## DATA FOR PROCESSING
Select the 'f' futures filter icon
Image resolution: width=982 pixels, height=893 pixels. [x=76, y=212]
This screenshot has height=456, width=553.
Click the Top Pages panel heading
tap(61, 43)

...

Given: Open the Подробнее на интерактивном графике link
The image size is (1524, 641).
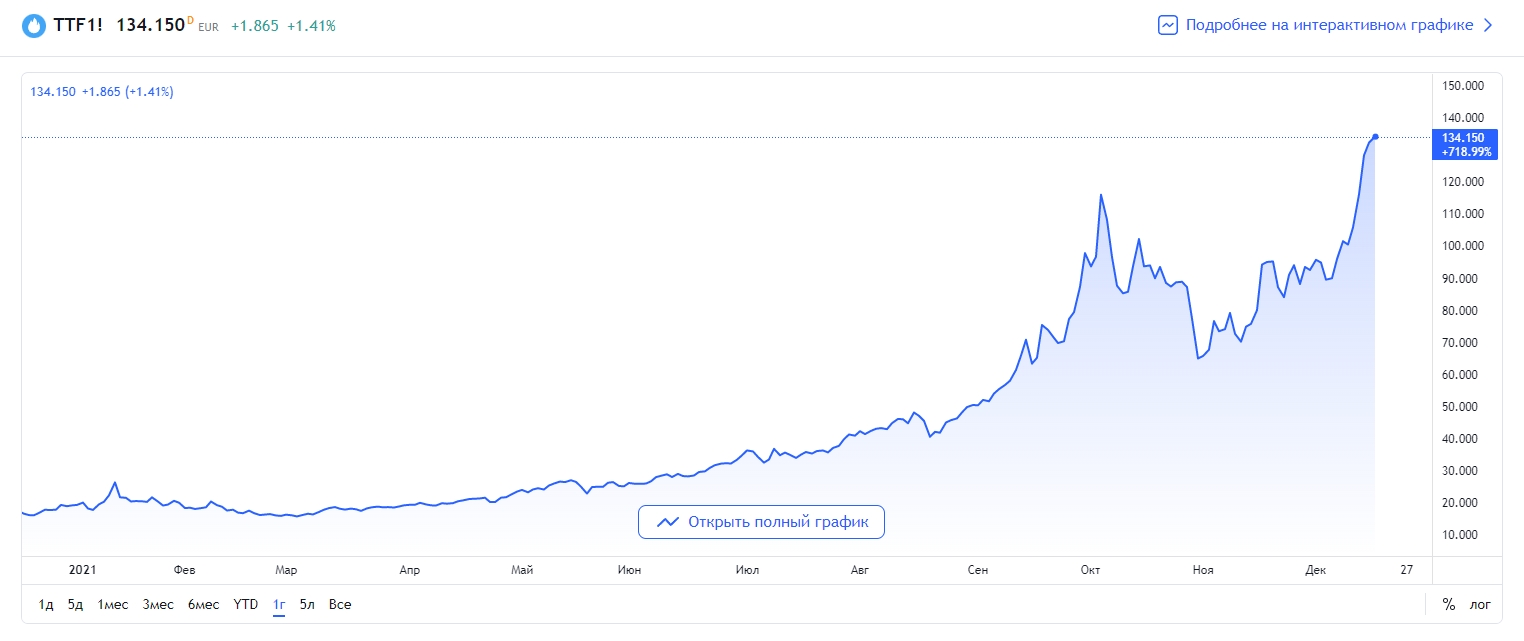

## WORK INSTRUCTION
For the listing above, print only the lines starting at the line containing "Given: Open the" and ending at the line containing "The image size is (1524, 641).", exactly, both included.

## TASK SOLUTION
Given: Open the Подробнее на интерактивном графике link
The image size is (1524, 641).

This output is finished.